The Bahamian ambassador argued that in order to effectively address brain drain, Caribbean governments must recognize “push factors” that drive human capital away, and take steps to mitigate those factors.

“It is up to us to find ways to adapt these strategies, to determine what would be – for us – the right mix of policies and sustained international cooperation, that would allow us to see the “brain drain” be transformed into a brain bank,” Mr. Smith said.

The ambassador from the Dominican Republic, Roberto Saladin, after pointing out that more than 60 percent of the students in universities of his country are women, queried whether the time had come to review the investment in education. In this regard, he raised the question of regional integration.

Mr. Saladin also said the next frontier of growth for the Caribbean is the pool of manpower that lives outside the region, but is being trained and getting rich, and can potentially give back.

This jibed with one of the proposals made by Forbes July, First Secretary in the Guyana Embassy. Mr. July suggested that perhaps rather than seeing the emigration of human capital in terms of “brain drain,” perhaps it might be better seen as “brain circulation.” He pointed out that skills being acquired outside the Caribbean continue to be useful within the region.

Mr. Forbes also cautioned against what he termed “remittance dependency.”

Indeed, many of the diplomats cited World Bank and IMF research which showed that as a measure of Gross National Product – the market value of all goods and services produced in one year by labour and property supplied by the residents of a country – the Caribbean region is the largest recipient of remittances in the world.

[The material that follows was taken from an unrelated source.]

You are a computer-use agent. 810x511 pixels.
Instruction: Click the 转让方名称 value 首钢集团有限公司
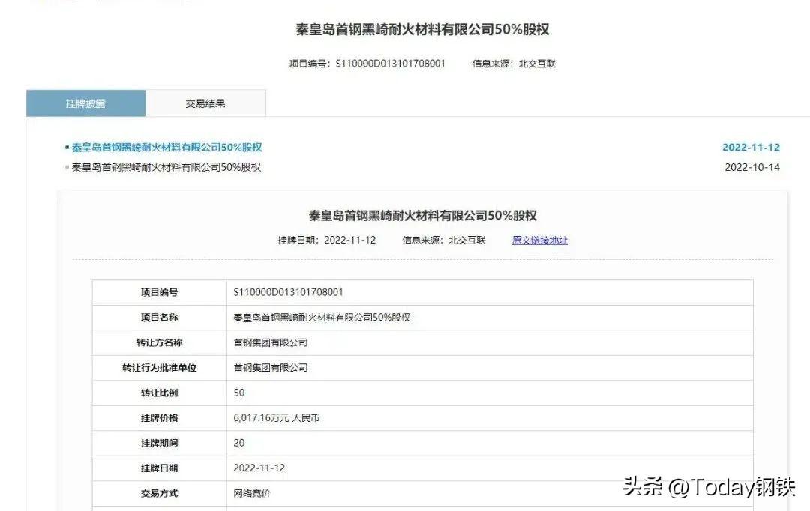pyautogui.click(x=271, y=342)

Mr. July suggested that an inordinate dependence on remittances could diminish the ingenuity of the remaining population and retard needed reform.

Jamaican Ambassador Anthony Johnson, Ambassador of Trinidad and Tobago Glenda Morean-Phillip and St. Lucia Ambassador Michael Louis were also among those who spoke. Mr. Louis said the discussion itself was a mark that a “sea-change” in attitude had occurred over the course of a generation.

The Research
A World Bank study published in 2008 revealed that nearly 75 percent of the Caribbean’s high-skilled citizens emigrate. This means that three out of four skilled Caribbean nationals live outside their country of birth.

In fact, the World Bank studied showed that in many countries, the brain drain is well over 80 percent.

Over 80 percent of people born in Haiti, Jamaica, Grenada, and Guyana who have college degrees live abroad, mostly in the United States. Suriname, St. Kitts and Nevis and Antigua and Barbuda are all suffering more than 70 percent brain drain.

The Bahamas and St Lucia are losing about 40 percent of their high-skilled nationals to the developed world.

Also, University of California-Berkeley Professor Percy C. Hintzen recently submitted a paper to the Caribbean Community (CARICOM), in which he found that the movement of so-called ‘elite migrants’ results in a devastating loss to the home countries of those with the cultural capital needed for development transformation.